*** DATASET ENTRIES ***

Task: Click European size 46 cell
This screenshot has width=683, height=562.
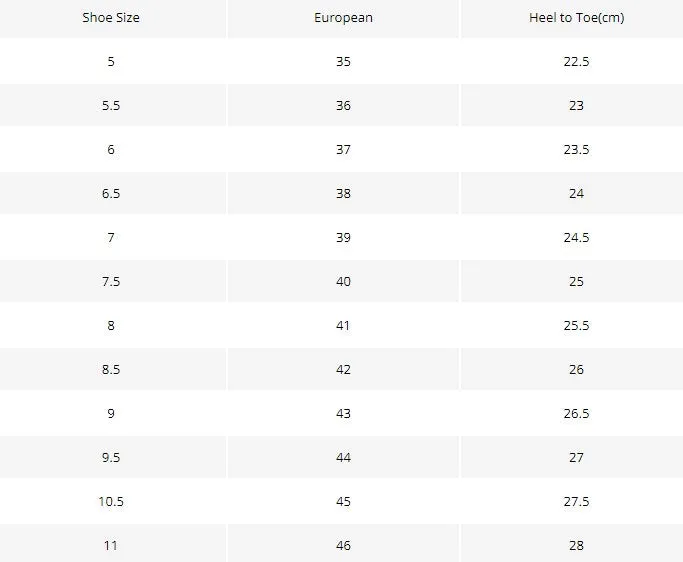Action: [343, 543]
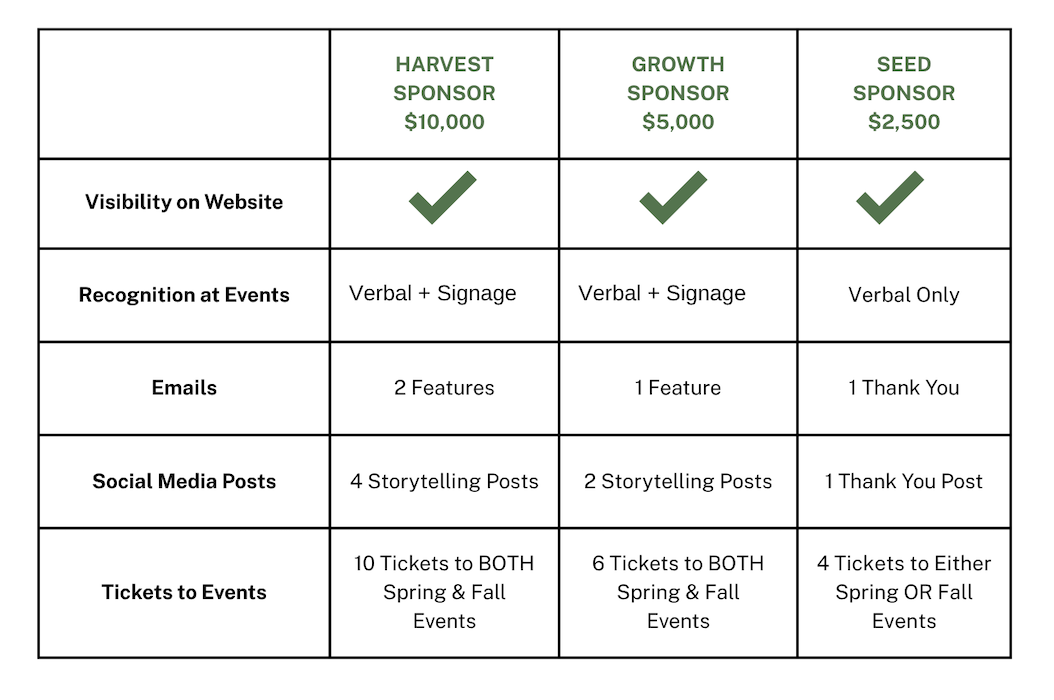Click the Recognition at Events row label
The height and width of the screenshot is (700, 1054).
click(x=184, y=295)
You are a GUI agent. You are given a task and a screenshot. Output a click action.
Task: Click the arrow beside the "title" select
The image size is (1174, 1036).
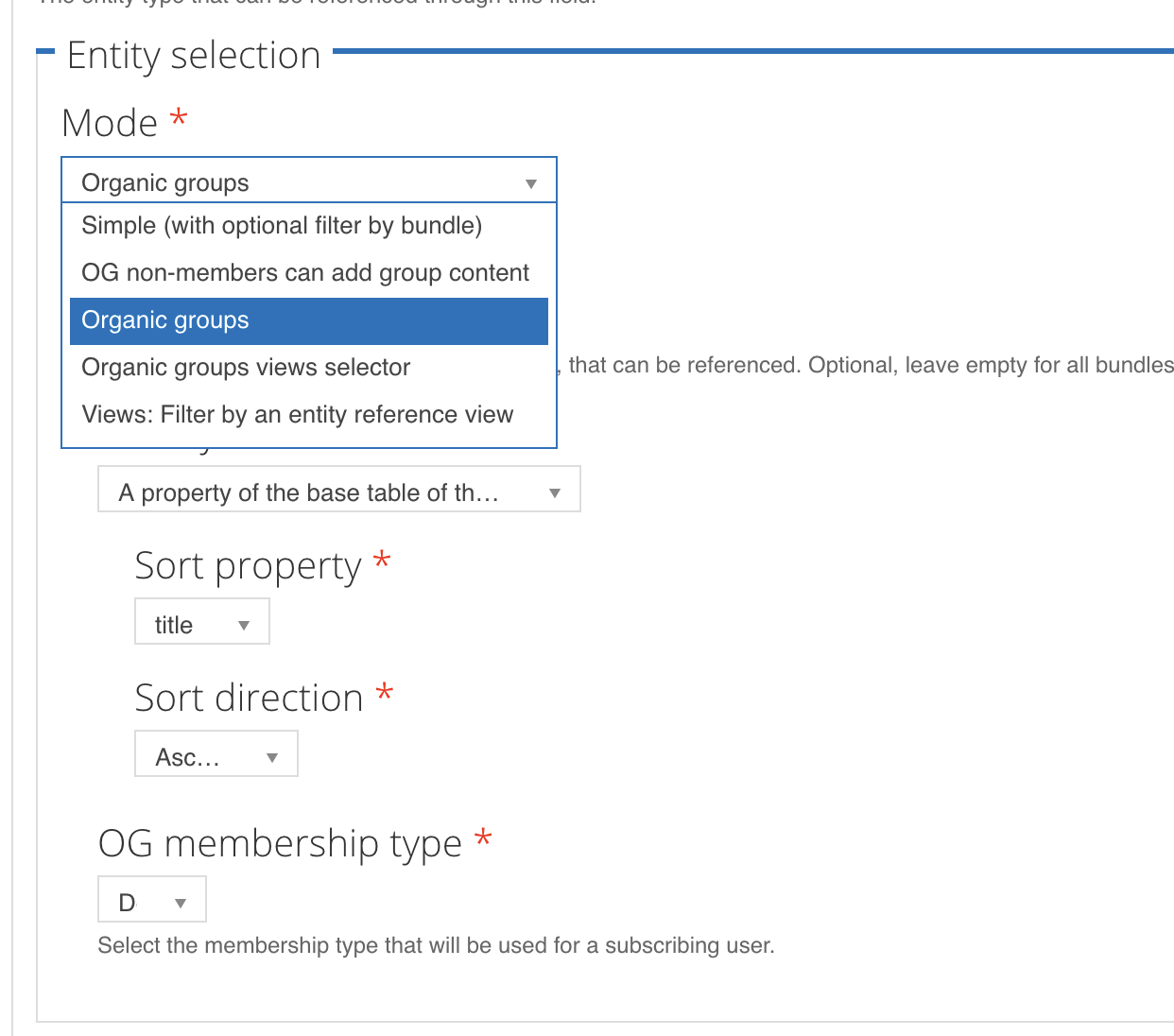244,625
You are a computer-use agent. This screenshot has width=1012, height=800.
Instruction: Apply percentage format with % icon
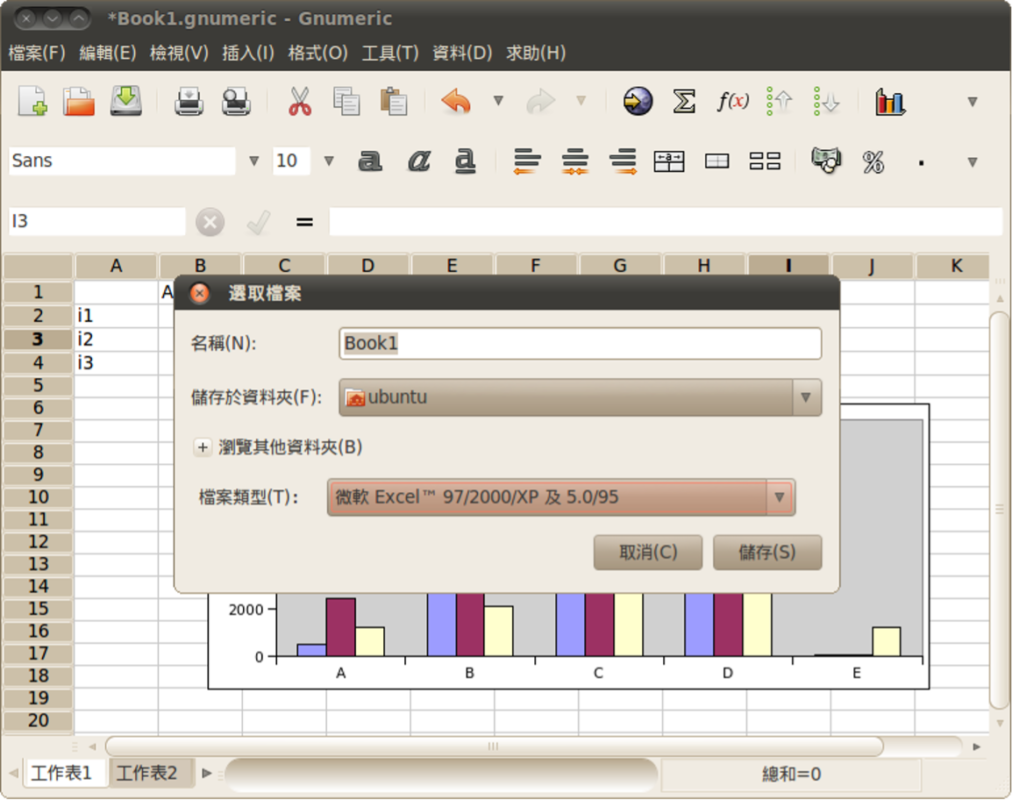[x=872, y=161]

*** End of DATASET ENTRIES ***

* [REQUIRED ACTION] Every line from the one containing "You are a GUI" through the end of the listing is to be copied exactly; the pictures are not.

* [RESPONSE]
You are a GUI agent. You are given a task and a screenshot. Output a click action.
Task: Click the arrow beside the "title" select
The image size is (1174, 1036).
244,625
You are a computer-use agent. This screenshot has width=1012, height=800.
Instruction: Apply percentage format with % icon
[x=872, y=161]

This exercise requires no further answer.